Dataset records Block Start

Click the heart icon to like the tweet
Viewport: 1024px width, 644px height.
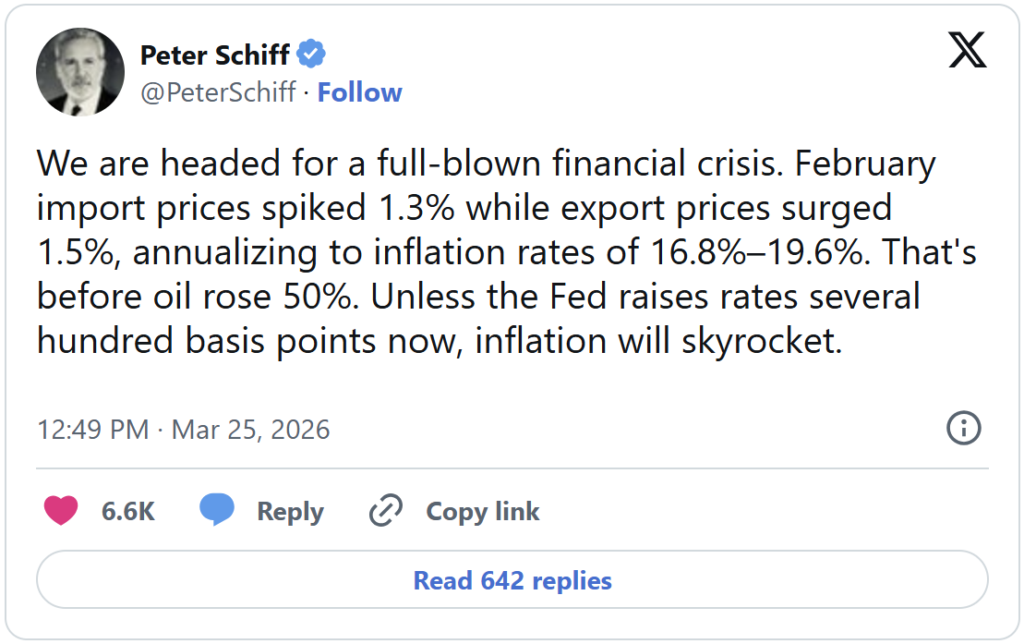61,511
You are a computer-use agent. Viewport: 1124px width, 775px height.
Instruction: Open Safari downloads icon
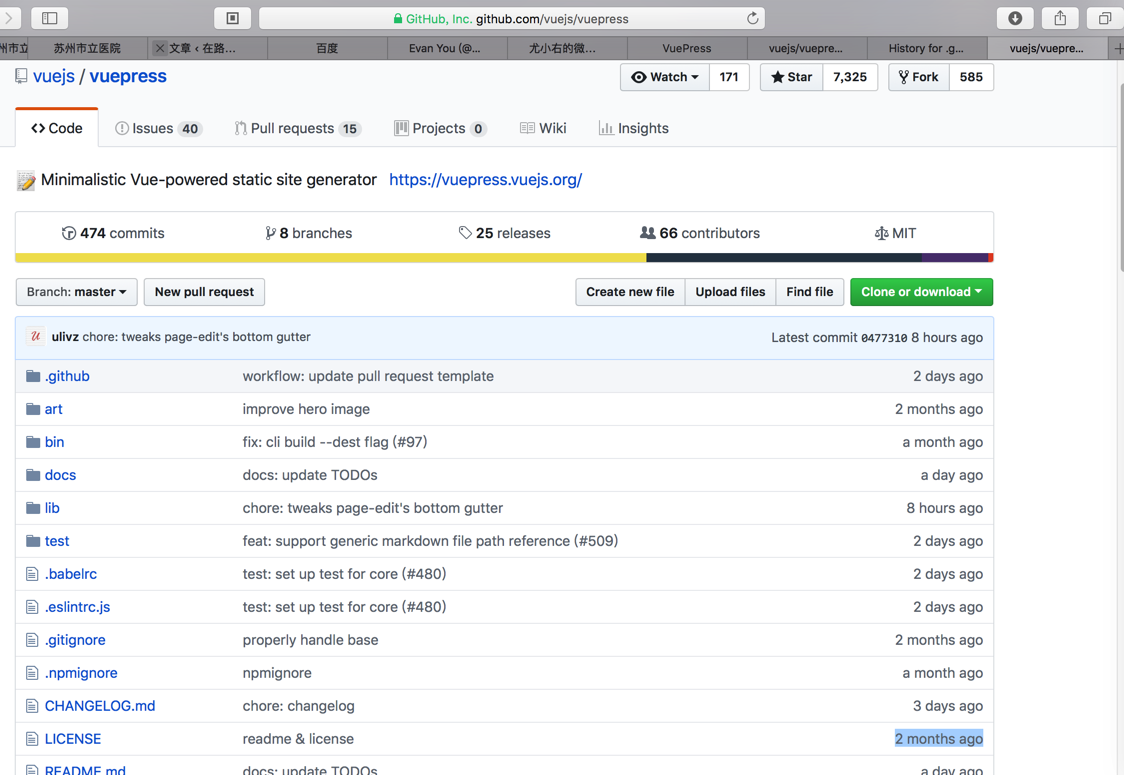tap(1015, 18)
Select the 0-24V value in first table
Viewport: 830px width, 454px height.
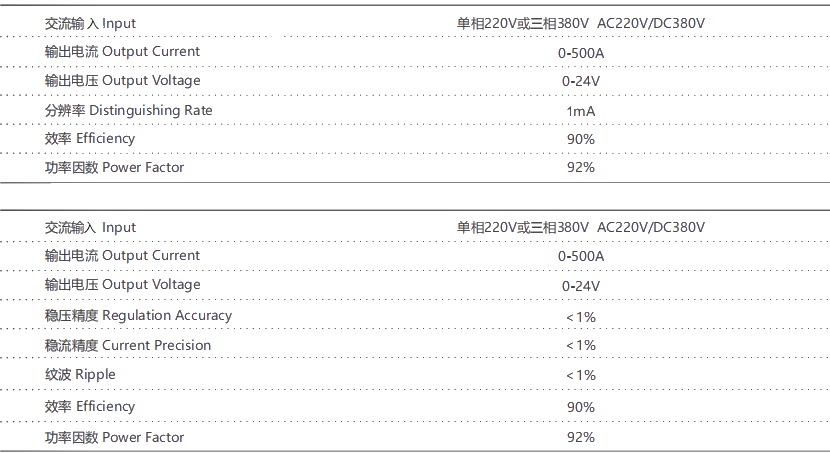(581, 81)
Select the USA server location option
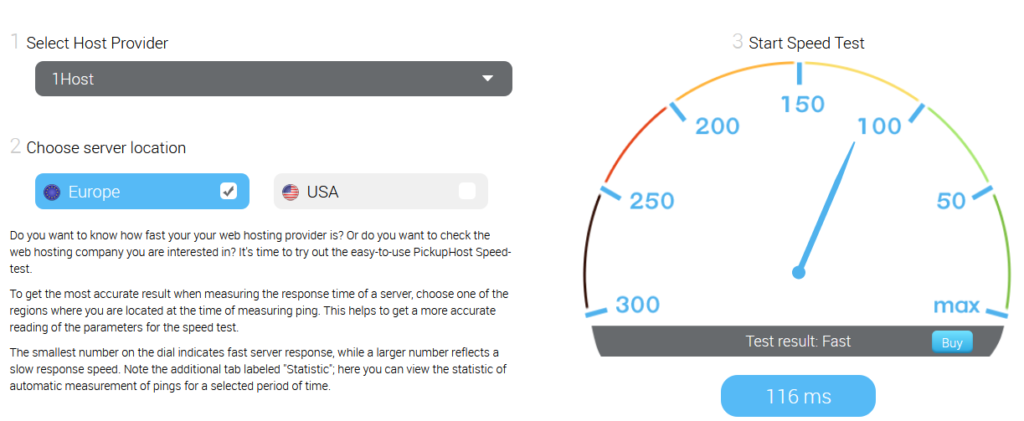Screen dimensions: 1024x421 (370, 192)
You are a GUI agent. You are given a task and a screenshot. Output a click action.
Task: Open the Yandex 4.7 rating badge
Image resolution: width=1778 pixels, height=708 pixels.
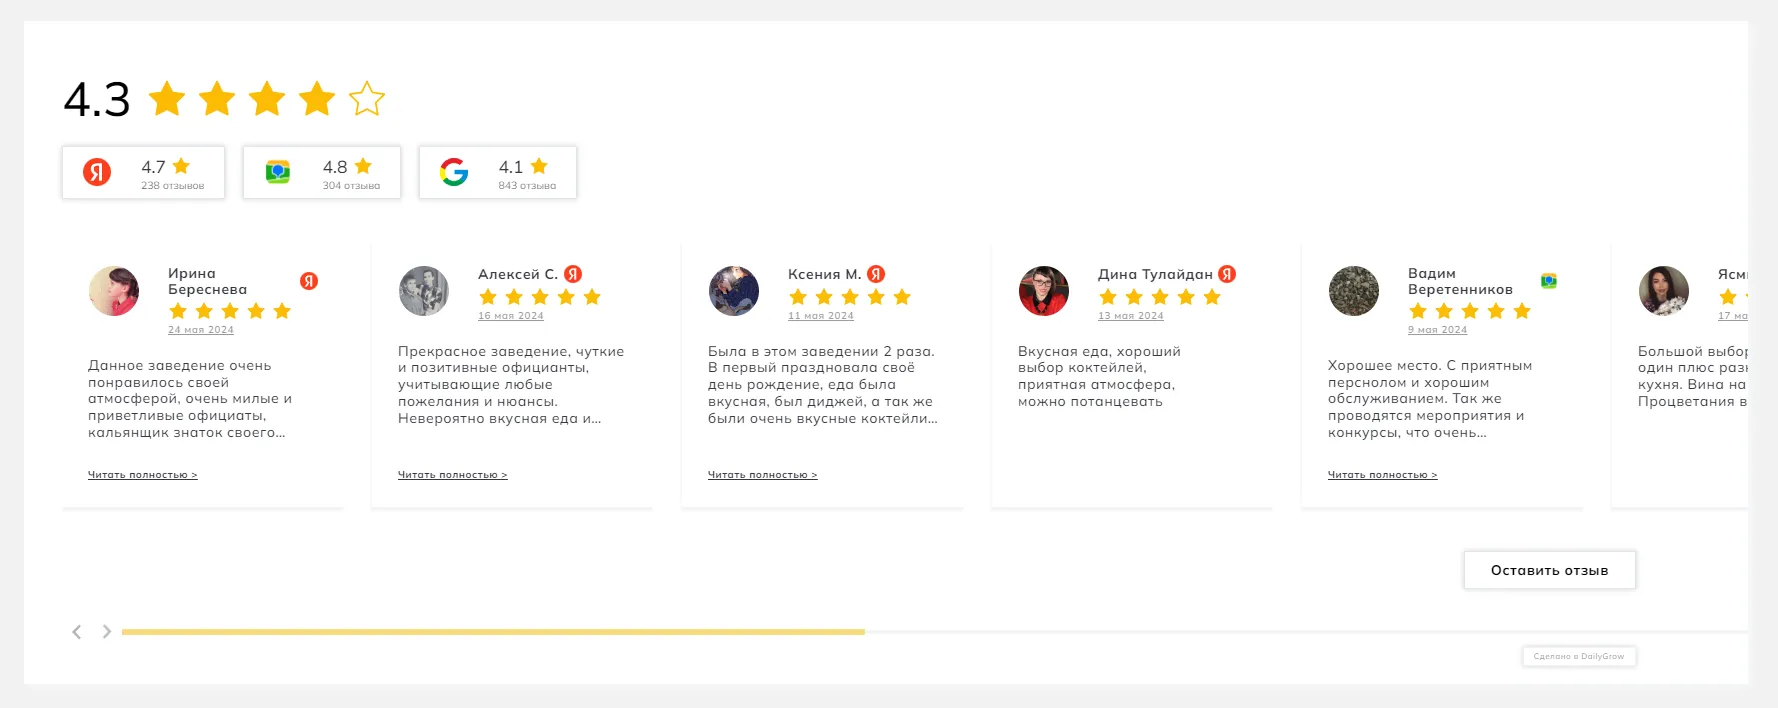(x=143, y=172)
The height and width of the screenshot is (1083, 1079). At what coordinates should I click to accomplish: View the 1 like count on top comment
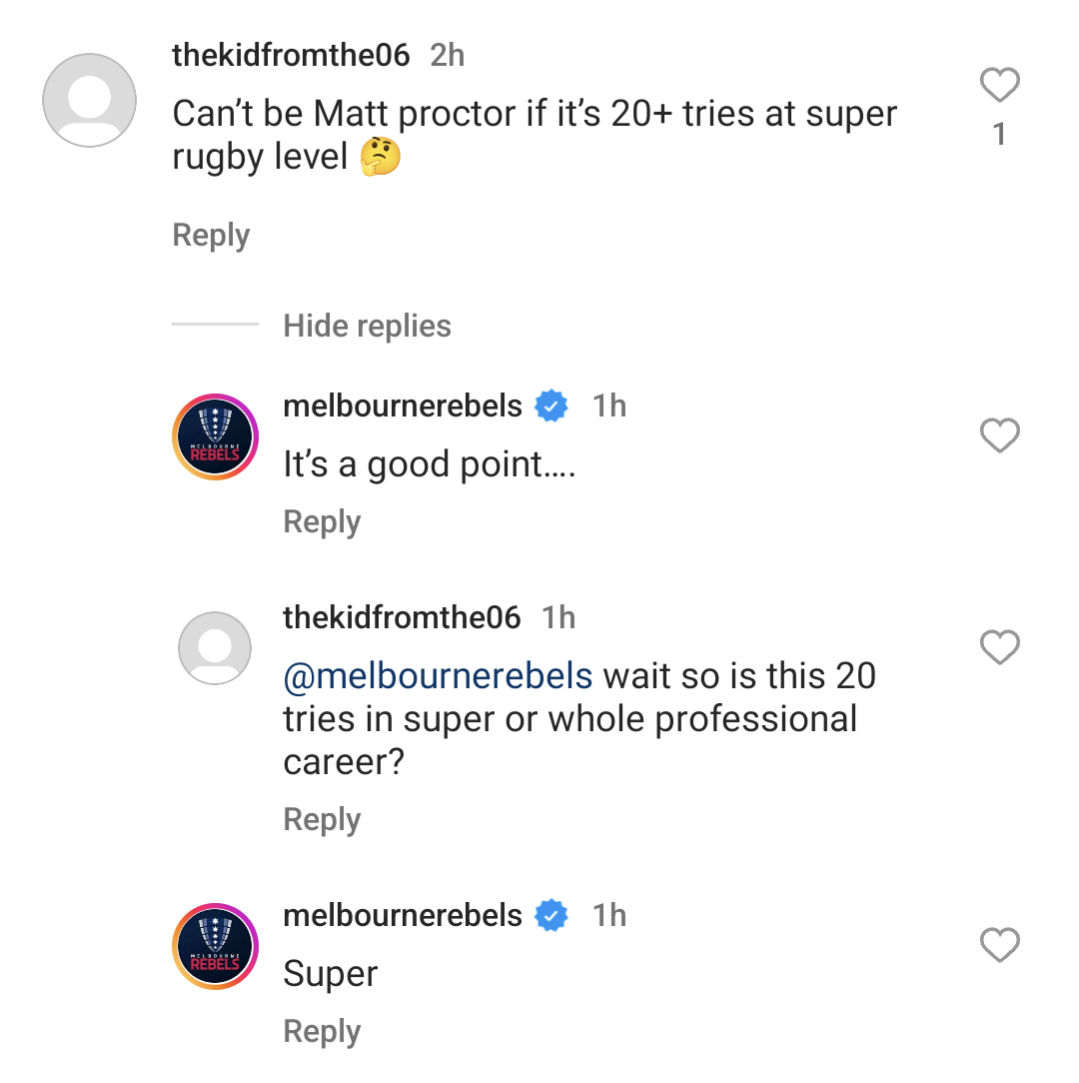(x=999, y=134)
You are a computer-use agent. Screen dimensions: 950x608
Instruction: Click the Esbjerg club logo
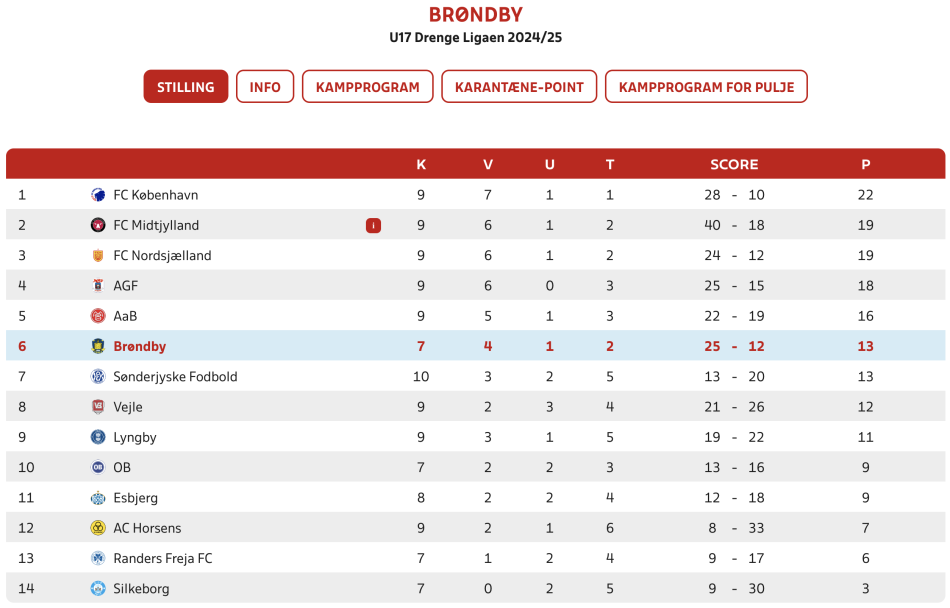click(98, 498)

Dataset records Block End

Try it:
Output exactly, and only, the lines running from the line containing "You are a computer-use agent. Screen" to the last line of the entries above, omitting the pictures.

Exercise solution:
You are a computer-use agent. Screen dimensions: 950x608
Instruction: Click the Esbjerg club logo
click(98, 498)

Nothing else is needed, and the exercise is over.